AVAILABLE RECORDS
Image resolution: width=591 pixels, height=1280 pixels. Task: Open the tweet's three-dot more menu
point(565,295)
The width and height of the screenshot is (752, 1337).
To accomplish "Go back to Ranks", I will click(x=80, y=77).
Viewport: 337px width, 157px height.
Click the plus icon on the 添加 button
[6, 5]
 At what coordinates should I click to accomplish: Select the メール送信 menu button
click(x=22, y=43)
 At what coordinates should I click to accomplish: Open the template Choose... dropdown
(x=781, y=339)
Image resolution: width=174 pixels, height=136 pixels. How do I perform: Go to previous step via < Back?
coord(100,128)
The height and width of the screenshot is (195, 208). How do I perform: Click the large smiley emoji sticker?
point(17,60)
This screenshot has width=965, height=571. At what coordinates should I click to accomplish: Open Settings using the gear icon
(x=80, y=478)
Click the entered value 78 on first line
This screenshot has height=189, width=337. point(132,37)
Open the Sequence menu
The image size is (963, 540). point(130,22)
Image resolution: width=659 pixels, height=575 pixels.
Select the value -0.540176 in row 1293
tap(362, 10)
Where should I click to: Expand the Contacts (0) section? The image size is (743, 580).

WHAT THE TASK ASKS
All lines from the one with "Click the entered value 78 on first line" to the end of the listing are to be printed exactly as given, both ends included.

ANSWER
Click the entered value 78 on first line
This screenshot has height=189, width=337. point(132,37)
Open the Sequence menu
The image size is (963, 540). point(130,22)
Image resolution: width=659 pixels, height=575 pixels.
Select the value -0.540176 in row 1293
tap(362, 10)
Where should I click to: Expand the Contacts (0) section? The image size is (743, 580).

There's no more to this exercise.